THE outrage of breastfeeding, in the mind of a feminist, is that it is something men can never do. It is inescapably feminine, an activity that resists the 50/50 division of child-rearing that is so much a feminist fantasy. In her book, Elizabeth Badinter, the French intellectual, insists it is wrong to hold up breastfeeding as an ideal. She writes:

A few advocates of breast-feeding do recognize that mothers might feel trapped by political correctness and they challenge the movement’s sentimental image of motherhood with its erasure of all the other aspects of breast-feeding: the loss of freedom and the despotism of an insatiable child. They recognize that a baby might be a source of happiness, but also a devastating tornado. On-demand breast-feeding can leave women feeling like “a walking meal” or a “giant pacifier” or a milk-producing “ecosystem,” of having lost their status as individuals with their own will and desires.
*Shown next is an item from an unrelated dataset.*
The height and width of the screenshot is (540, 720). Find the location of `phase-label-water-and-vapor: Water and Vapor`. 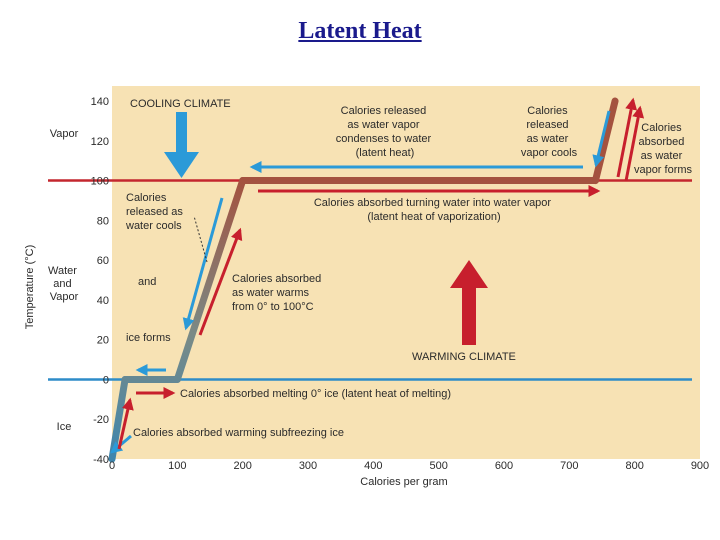

phase-label-water-and-vapor: Water and Vapor is located at coordinates (64, 284).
But these cries do not appear in the pro-breastfeeding literature, which claims that what is good for some is good for all.

There is a good reason such statements don’t appear in the breast-feeding literature. They smack of selfish complaining. Whether one enjoys breastfeeding or not, whether one agrees to do it or not, public whining about despotic children is something mothers — I mean, real mothers — resist, in the same way real soldiers resist complaining about helping a wounded friend.

— Comments —

John E. writes:

Obviously it hasn’t occurred to Badinter that refusing to fulfill your duties because of the bad feelings they give you (“On-demand breast-feeding can leave women feeling like “a walking meal” or a “giant pacifier” or a milk-producing “ecosystem,”…”) subjects others to the despotism of your feelings.